Copy the records word for word, starting at the line that contains "The height and width of the screenshot is (849, 1316)." and continuing through the end of the records.

- The input -
[start]
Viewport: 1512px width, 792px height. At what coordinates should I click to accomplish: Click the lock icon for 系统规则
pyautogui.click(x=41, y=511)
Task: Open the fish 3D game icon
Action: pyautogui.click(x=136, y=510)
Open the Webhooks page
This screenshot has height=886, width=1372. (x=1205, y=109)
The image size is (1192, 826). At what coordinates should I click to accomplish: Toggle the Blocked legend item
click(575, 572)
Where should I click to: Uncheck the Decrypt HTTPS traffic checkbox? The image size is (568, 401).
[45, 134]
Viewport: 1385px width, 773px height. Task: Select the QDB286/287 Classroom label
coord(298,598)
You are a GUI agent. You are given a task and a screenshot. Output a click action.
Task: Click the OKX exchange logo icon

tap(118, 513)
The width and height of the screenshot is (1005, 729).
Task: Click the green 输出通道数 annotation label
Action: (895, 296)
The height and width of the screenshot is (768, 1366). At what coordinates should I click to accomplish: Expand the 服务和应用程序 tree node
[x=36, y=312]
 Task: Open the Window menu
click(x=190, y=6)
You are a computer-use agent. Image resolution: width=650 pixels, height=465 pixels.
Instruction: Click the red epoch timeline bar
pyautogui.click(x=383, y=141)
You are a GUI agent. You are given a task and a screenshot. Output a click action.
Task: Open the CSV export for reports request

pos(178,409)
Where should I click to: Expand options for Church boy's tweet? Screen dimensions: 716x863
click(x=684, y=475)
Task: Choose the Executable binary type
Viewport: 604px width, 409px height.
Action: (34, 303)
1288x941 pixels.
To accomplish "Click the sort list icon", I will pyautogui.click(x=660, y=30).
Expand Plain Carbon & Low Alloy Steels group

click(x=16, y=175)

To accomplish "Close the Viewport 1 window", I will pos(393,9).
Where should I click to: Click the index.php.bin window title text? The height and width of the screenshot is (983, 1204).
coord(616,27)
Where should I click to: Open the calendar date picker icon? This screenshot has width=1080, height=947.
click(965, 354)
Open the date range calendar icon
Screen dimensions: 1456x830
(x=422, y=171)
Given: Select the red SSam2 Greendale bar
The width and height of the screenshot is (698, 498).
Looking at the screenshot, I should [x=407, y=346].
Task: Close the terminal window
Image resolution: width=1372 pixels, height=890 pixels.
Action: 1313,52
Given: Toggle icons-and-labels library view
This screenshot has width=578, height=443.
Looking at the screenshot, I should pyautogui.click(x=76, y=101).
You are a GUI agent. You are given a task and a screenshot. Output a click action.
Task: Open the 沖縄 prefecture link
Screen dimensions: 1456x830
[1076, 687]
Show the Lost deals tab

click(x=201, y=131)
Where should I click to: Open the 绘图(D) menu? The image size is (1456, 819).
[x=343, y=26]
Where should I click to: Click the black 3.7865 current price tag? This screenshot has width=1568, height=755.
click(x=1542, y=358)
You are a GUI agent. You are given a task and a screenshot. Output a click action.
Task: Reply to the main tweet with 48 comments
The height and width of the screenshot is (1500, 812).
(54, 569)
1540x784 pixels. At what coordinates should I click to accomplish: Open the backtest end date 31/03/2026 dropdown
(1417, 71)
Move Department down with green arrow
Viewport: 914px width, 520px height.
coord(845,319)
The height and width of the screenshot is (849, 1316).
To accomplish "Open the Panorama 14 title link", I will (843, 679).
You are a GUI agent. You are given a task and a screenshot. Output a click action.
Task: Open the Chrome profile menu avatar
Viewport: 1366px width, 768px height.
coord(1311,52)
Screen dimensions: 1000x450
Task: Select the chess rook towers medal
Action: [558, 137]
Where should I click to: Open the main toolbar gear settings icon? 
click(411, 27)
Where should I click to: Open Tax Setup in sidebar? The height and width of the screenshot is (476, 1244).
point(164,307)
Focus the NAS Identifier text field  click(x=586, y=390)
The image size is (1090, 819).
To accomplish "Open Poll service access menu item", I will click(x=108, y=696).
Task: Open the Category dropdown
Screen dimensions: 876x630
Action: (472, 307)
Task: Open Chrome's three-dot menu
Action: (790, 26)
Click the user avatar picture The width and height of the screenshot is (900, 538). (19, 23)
[end]
- The reply -
The height and width of the screenshot is (849, 1316).
To accomplish "Open the Panorama 14 title link", I will (843, 679).
You are a GUI agent. You are given a task and a screenshot. Output a click action.
Task: Open the Chrome profile menu avatar
Viewport: 1366px width, 768px height.
coord(1311,52)
Screen dimensions: 1000x450
Task: Select the chess rook towers medal
Action: [558, 137]
Where should I click to: Open the main toolbar gear settings icon? 
click(411, 27)
Where should I click to: Open Tax Setup in sidebar? The height and width of the screenshot is (476, 1244).
point(164,307)
Focus the NAS Identifier text field  click(x=586, y=390)
The image size is (1090, 819).
To accomplish "Open Poll service access menu item", I will click(x=108, y=696).
Task: Open the Category dropdown
Screen dimensions: 876x630
Action: (472, 307)
Task: Open Chrome's three-dot menu
Action: (790, 26)
Click the user avatar picture The width and height of the screenshot is (900, 538). (19, 23)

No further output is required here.